Who are they? Mutants. Who masquerade as perfectly normal human beings at Professor Charles Xavier's School For Gifted Children. When first we meet them in comics, there are but four of them - Scott, Hank, Angel, Blobby and someone else I can't be bothered to look up.
I bet their parents were well pleased: five pupils in the whole school means a wonderful teacher-student ratio.
See? He really is blobby |
Xylene
A handy dandy chemical compound first extracted from wood tar, now produced by the millions of tons the world over. It is used in inks, rubbers and adhesives, as a cleaning agent and as a base solvent for other chemicals to be added to. It removes the natural oils from skin, allowing other agents to get to work on it.
It is also highly flammable, but not that poisonous.
Hmmm. "Worthy but dull" is Conrad's judgement**.

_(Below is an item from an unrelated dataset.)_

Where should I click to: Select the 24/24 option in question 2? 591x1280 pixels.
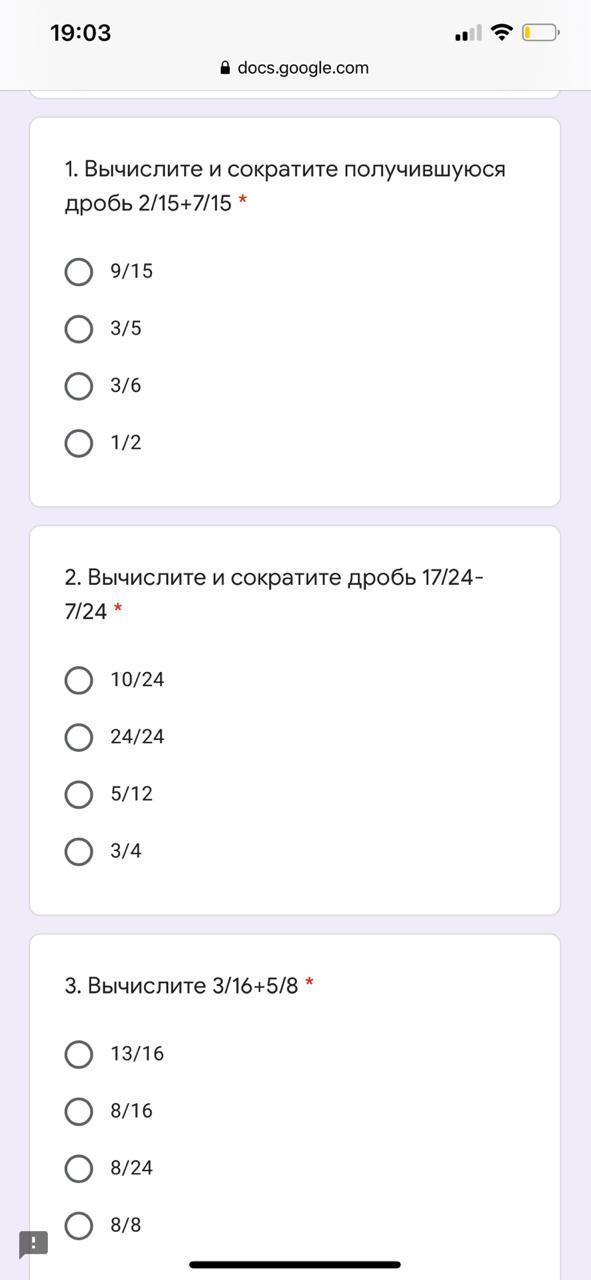(79, 737)

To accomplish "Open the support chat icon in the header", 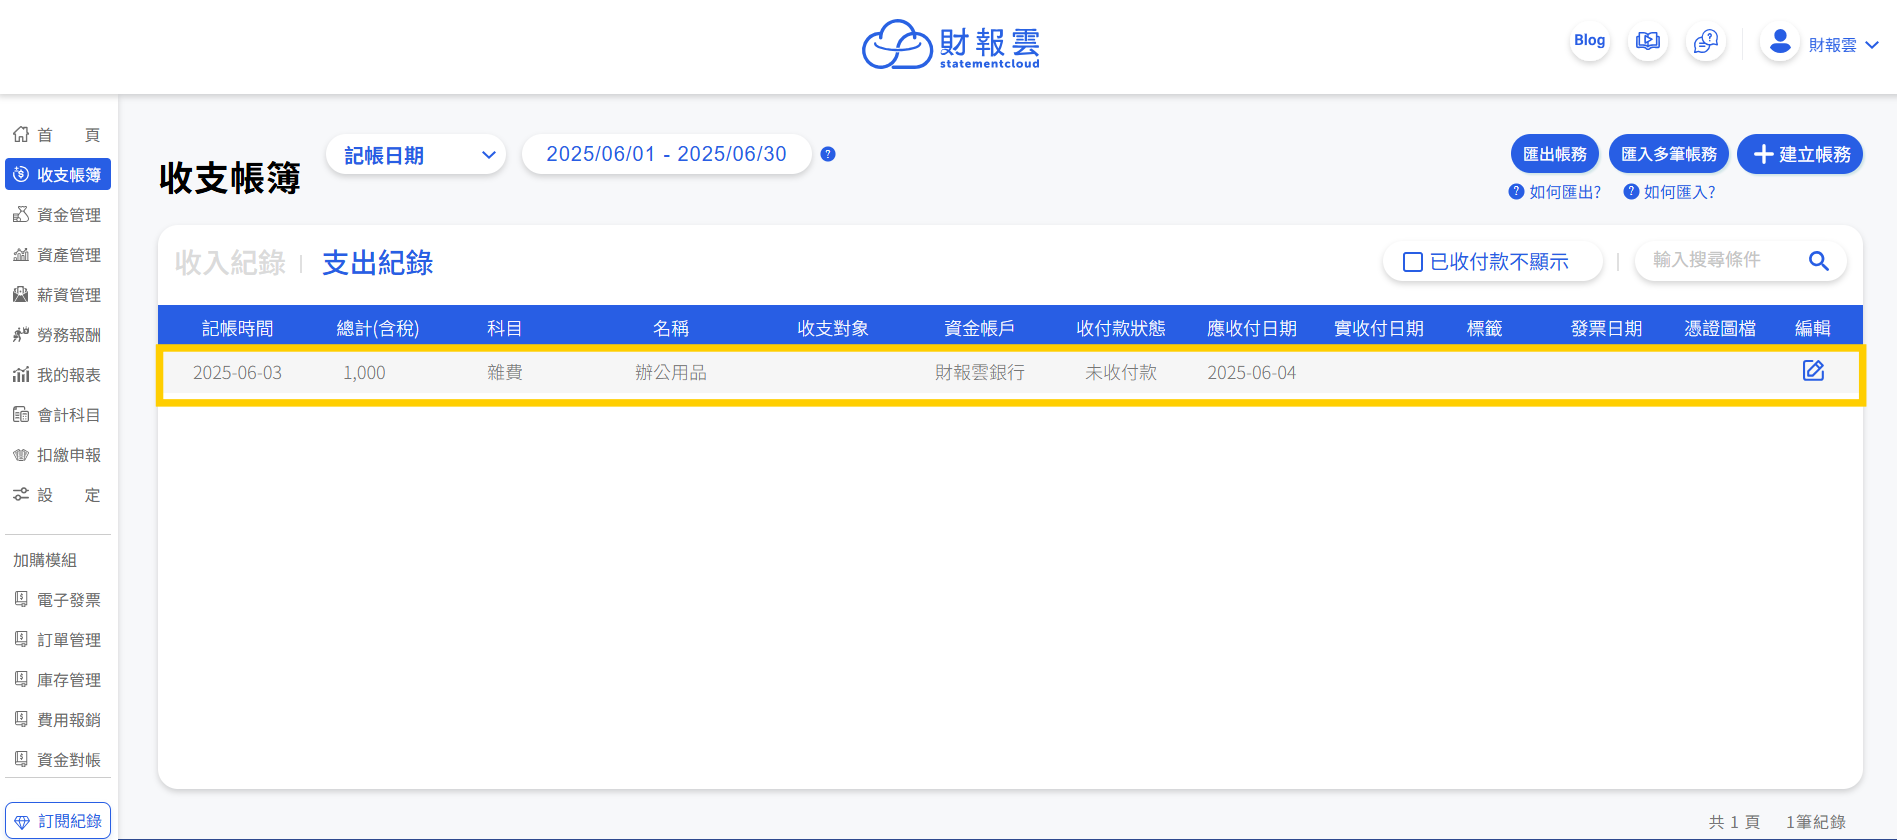I will pos(1705,42).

I Googled "Xylene" and it was either this or a chemical diagram |
A child's toy.
An ex-box. Close enough |
X-Wing
Ah, now you're talking! The cool fighter from Star Wars, as opposed to the clunky and unappealing Y-Wing, or the TIE Fighter, which looks like a liquorice ice-cream sandwich.
Wings: locked |
I'll get back to you on this.
Wings: Unlocked. Ready to dish out destruction! |
X Ray Spex
NO! Not the spectacles that allow you to see through people's clothes! Get your collective mind out of the gutter and remember that BOOJUM! whilst being vituperative^, excoriating^ and misanthropic^, is not salacious^^.
All clothing lined with lead |
Here's a link to their classic "Oh Bondage Up Yours"
https://www.youtube.com/watch?v=ogypBUCb7DA
My spidey-sense tells me that Poly (Singer and lyricist) was not entirely certain about the appeal of bondage.
Xerox
Photocopiers, computers, deadly dull stuff. NEXT!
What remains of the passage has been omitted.